### REQUIRED WORK
Restate the full listing precisely as written.

### DATA SHOWN
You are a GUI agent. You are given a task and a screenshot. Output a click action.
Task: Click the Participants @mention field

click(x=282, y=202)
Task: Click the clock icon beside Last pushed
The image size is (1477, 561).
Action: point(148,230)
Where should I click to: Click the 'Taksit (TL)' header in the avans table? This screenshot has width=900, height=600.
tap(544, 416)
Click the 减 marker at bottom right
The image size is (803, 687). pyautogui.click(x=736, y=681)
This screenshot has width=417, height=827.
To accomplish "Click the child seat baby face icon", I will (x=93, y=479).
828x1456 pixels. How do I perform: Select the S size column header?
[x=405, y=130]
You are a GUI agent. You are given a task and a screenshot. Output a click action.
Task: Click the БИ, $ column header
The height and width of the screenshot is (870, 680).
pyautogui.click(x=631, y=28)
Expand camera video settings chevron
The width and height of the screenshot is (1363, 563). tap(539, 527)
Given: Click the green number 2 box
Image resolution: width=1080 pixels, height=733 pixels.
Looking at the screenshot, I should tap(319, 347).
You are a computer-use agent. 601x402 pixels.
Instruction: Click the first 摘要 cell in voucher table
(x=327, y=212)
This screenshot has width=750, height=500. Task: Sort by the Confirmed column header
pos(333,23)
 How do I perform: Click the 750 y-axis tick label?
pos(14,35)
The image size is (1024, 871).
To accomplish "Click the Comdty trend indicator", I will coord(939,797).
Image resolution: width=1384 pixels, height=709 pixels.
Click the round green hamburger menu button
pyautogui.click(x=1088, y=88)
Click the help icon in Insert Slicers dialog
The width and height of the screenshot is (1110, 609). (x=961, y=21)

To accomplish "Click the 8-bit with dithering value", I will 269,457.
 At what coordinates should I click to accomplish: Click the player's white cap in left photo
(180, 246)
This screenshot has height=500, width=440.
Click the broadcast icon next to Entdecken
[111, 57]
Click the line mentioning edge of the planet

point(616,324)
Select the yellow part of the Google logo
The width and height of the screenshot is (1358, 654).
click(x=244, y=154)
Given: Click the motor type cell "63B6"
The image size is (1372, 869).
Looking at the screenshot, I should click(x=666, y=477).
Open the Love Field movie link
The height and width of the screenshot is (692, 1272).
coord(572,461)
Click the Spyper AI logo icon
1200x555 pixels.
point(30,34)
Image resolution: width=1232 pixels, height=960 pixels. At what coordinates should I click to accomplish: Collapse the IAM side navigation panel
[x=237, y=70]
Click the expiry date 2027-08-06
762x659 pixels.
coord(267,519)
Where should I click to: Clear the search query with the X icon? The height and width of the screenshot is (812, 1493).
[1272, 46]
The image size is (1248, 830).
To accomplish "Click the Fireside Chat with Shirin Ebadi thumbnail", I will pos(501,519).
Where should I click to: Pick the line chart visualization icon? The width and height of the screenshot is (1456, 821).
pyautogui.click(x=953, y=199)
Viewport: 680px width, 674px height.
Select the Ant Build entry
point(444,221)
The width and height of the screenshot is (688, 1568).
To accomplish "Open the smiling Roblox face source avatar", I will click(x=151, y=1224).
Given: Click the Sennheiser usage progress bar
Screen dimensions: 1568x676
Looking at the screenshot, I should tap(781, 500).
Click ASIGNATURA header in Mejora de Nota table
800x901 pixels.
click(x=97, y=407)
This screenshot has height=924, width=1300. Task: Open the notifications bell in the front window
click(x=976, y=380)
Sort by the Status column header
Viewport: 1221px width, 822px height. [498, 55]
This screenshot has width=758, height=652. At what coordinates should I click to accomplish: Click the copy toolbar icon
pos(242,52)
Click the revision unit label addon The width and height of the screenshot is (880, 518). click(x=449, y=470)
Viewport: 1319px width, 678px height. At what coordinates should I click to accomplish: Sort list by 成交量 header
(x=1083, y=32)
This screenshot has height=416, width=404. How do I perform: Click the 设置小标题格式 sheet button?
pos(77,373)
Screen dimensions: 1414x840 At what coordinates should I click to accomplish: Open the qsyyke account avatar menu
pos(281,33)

### RESPONSE
You are a GUI agent. You are given a task and a screenshot. Output a click action.
Task: Click the Participants @mention field

click(x=282, y=202)
Task: Click the clock icon beside Last pushed
The image size is (1477, 561).
Action: point(148,230)
Where should I click to: Click the 'Taksit (TL)' header in the avans table? This screenshot has width=900, height=600.
tap(544, 416)
Click the 减 marker at bottom right
The image size is (803, 687). pyautogui.click(x=736, y=681)
This screenshot has width=417, height=827.
To accomplish "Click the child seat baby face icon", I will (x=93, y=479).
828x1456 pixels. How do I perform: Select the S size column header?
[x=405, y=130]
You are a GUI agent. You are given a task and a screenshot. Output a click action.
Task: Click the БИ, $ column header
The height and width of the screenshot is (870, 680).
pyautogui.click(x=631, y=28)
Expand camera video settings chevron
The width and height of the screenshot is (1363, 563). tap(539, 527)
Given: Click the green number 2 box
Image resolution: width=1080 pixels, height=733 pixels.
Looking at the screenshot, I should tap(319, 347).
You are a computer-use agent. 601x402 pixels.
Instruction: Click the first 摘要 cell in voucher table
(x=327, y=212)
This screenshot has width=750, height=500. Task: Sort by the Confirmed column header
pos(333,23)
 How do I perform: Click the 750 y-axis tick label?
pos(14,35)
The image size is (1024, 871).
To accomplish "Click the Comdty trend indicator", I will coord(939,797).
Image resolution: width=1384 pixels, height=709 pixels.
Click the round green hamburger menu button
pyautogui.click(x=1088, y=88)
Click the help icon in Insert Slicers dialog
The width and height of the screenshot is (1110, 609). (x=961, y=21)

To accomplish "Click the 8-bit with dithering value", I will 269,457.
 At what coordinates should I click to accomplish: Click the player's white cap in left photo
(180, 246)
This screenshot has height=500, width=440.
Click the broadcast icon next to Entdecken
[111, 57]
Click the line mentioning edge of the planet

point(616,324)
Select the yellow part of the Google logo
The width and height of the screenshot is (1358, 654).
click(x=244, y=154)
Given: Click the motor type cell "63B6"
The image size is (1372, 869).
Looking at the screenshot, I should click(x=666, y=477).
Open the Love Field movie link
The height and width of the screenshot is (692, 1272).
coord(572,461)
Click the Spyper AI logo icon
1200x555 pixels.
point(30,34)
Image resolution: width=1232 pixels, height=960 pixels. At what coordinates should I click to accomplish: Collapse the IAM side navigation panel
[x=237, y=70]
Click the expiry date 2027-08-06
762x659 pixels.
coord(267,519)
Where should I click to: Clear the search query with the X icon? The height and width of the screenshot is (812, 1493).
[1272, 46]
The image size is (1248, 830).
To accomplish "Click the Fireside Chat with Shirin Ebadi thumbnail", I will pos(501,519).
Where should I click to: Pick the line chart visualization icon? The width and height of the screenshot is (1456, 821).
pyautogui.click(x=953, y=199)
Viewport: 680px width, 674px height.
Select the Ant Build entry
point(444,221)
The width and height of the screenshot is (688, 1568).
To accomplish "Open the smiling Roblox face source avatar", I will click(x=151, y=1224).
Given: Click the Sennheiser usage progress bar
Screen dimensions: 1568x676
Looking at the screenshot, I should tap(781, 500).
Click ASIGNATURA header in Mejora de Nota table
800x901 pixels.
click(x=97, y=407)
This screenshot has height=924, width=1300. Task: Open the notifications bell in the front window
click(x=976, y=380)
Sort by the Status column header
Viewport: 1221px width, 822px height. [498, 55]
This screenshot has width=758, height=652. At what coordinates should I click to accomplish: Click the copy toolbar icon
pos(242,52)
Click the revision unit label addon The width and height of the screenshot is (880, 518). click(x=449, y=470)
Viewport: 1319px width, 678px height. At what coordinates should I click to accomplish: Sort list by 成交量 header
(x=1083, y=32)
This screenshot has height=416, width=404. How do I perform: Click the 设置小标题格式 sheet button?
pos(77,373)
Screen dimensions: 1414x840 At what coordinates should I click to accomplish: Open the qsyyke account avatar menu
pos(281,33)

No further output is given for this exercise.